▶ **What needs to be done**: Rewrite the records below, replacing each occurrence of "How do I perform" with "How can I perform" and keeping everything else unchanged.

▶ **Data excerpts**:
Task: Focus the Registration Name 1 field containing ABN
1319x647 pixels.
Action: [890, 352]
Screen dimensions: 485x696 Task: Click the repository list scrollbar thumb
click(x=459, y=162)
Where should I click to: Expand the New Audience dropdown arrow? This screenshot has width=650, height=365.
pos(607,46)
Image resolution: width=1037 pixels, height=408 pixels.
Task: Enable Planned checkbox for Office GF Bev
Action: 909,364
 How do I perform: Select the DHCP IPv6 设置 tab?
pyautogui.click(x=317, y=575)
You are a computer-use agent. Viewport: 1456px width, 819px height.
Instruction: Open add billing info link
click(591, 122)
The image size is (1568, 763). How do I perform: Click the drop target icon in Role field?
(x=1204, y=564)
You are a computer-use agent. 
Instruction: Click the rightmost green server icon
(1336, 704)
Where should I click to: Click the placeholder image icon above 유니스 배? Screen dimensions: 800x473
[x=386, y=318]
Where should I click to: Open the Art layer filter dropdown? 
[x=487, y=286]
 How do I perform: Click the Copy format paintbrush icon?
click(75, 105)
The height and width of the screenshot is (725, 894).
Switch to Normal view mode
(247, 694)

▶ **Complete answer**:
Task: Focus the Registration Name 1 field containing ABN
1319x647 pixels.
Action: [890, 352]
Screen dimensions: 485x696 Task: Click the repository list scrollbar thumb
click(x=459, y=162)
Where should I click to: Expand the New Audience dropdown arrow? This screenshot has width=650, height=365.
pos(607,46)
Image resolution: width=1037 pixels, height=408 pixels.
Task: Enable Planned checkbox for Office GF Bev
Action: 909,364
 How can I perform: Select the DHCP IPv6 设置 tab?
pyautogui.click(x=317, y=575)
You are a computer-use agent. Viewport: 1456px width, 819px height.
Instruction: Open add billing info link
click(591, 122)
The image size is (1568, 763). How can I perform: Click the drop target icon in Role field?
(x=1204, y=564)
You are a computer-use agent. 
Instruction: Click the rightmost green server icon
(1336, 704)
Where should I click to: Click the placeholder image icon above 유니스 배? Screen dimensions: 800x473
[x=386, y=318]
Where should I click to: Open the Art layer filter dropdown? 
[x=487, y=286]
 How can I perform: Click the Copy format paintbrush icon?
click(75, 105)
The height and width of the screenshot is (725, 894).
Switch to Normal view mode
(247, 694)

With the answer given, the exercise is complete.